The technology of electrical impedance spectroscopy (EIS) has proven to be a successful method for differentiating cancer from normal prostate tissues. EIS detects the changes in cellular structure that occur as normal prostate cells become cancerous and as the tumor continues to grow. Dr. Ryan Halter first received funding from the PCRP to study the electrical properties of prostate cancer through a FY06 PCRP Prostate Cancer Training Award while he was a postdoctoral fellow at Dartmouth College. With support from his training award, he was able to demonstrate significant electrical property differences between different Gleason grades of prostate cancer. Dr. Halter then successfully competed for a FY08 PCRP New Investigator Award, which allowed him to take a significant step in translating this laboratory finding to a clinical device. Specifically, he developed a novel sensor that integrates with standard needles for prostate cancer biopsy so that it can measure electrical properties at the needle tip at the same time as tissue cores are extracted. Such adaptation of biopsy needles with this technology would enable doctors to better identify potentially cancerous regions of the prostate for biopsy, thus providing a broader assessment of the gland as compared to typical biopsy protocols.

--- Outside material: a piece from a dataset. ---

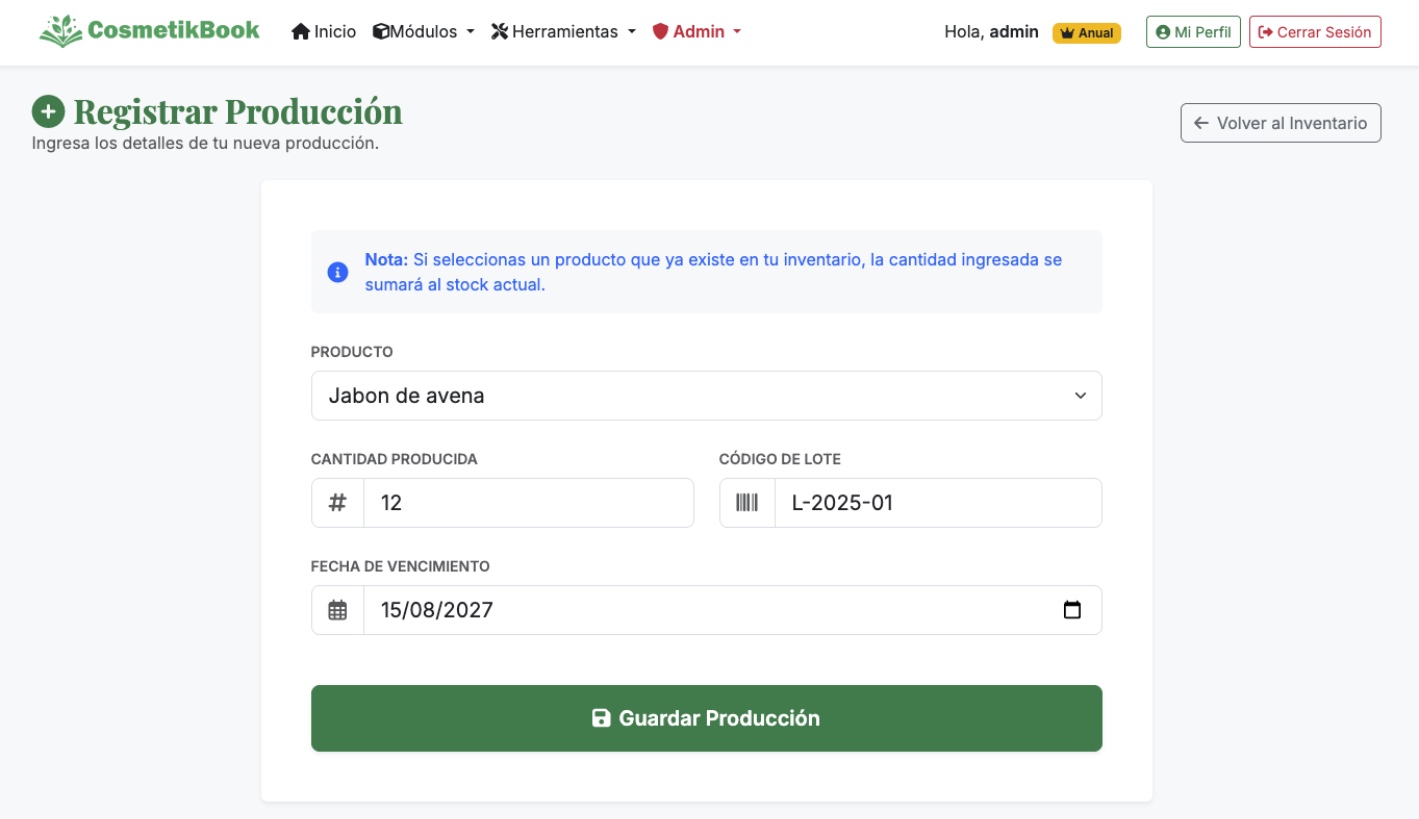Open the Producto selection list
Screen dimensions: 1419x819
(x=707, y=395)
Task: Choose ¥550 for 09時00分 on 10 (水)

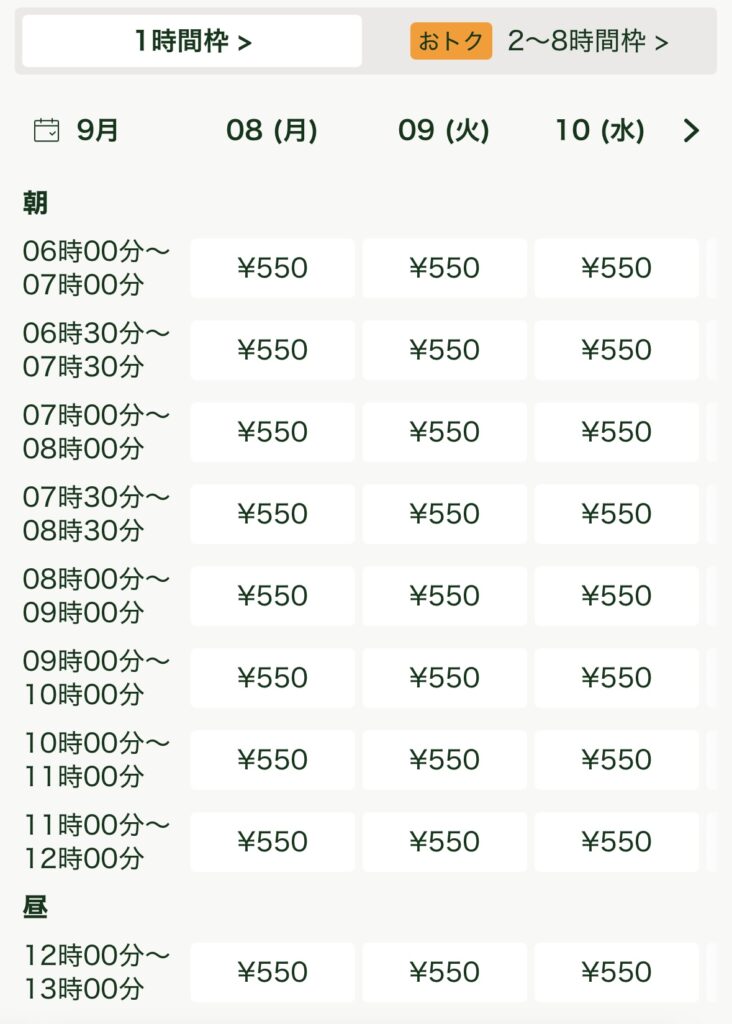Action: (616, 678)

To date, Dr. Halter and his colleagues have constructed over 50 of these devices, and recorded data from approximately 35 ex vivo prostates, verifying that they are able to distinguish between cancer and benign regions of the prostate. Dr. Halter is currently working to obtain additional funding for further development of this device, and has the goal of delivering an approved product for clinic use in as little as five years.
EIS-Bx probe design, with polyimide insulation used in the clinical phase of the program.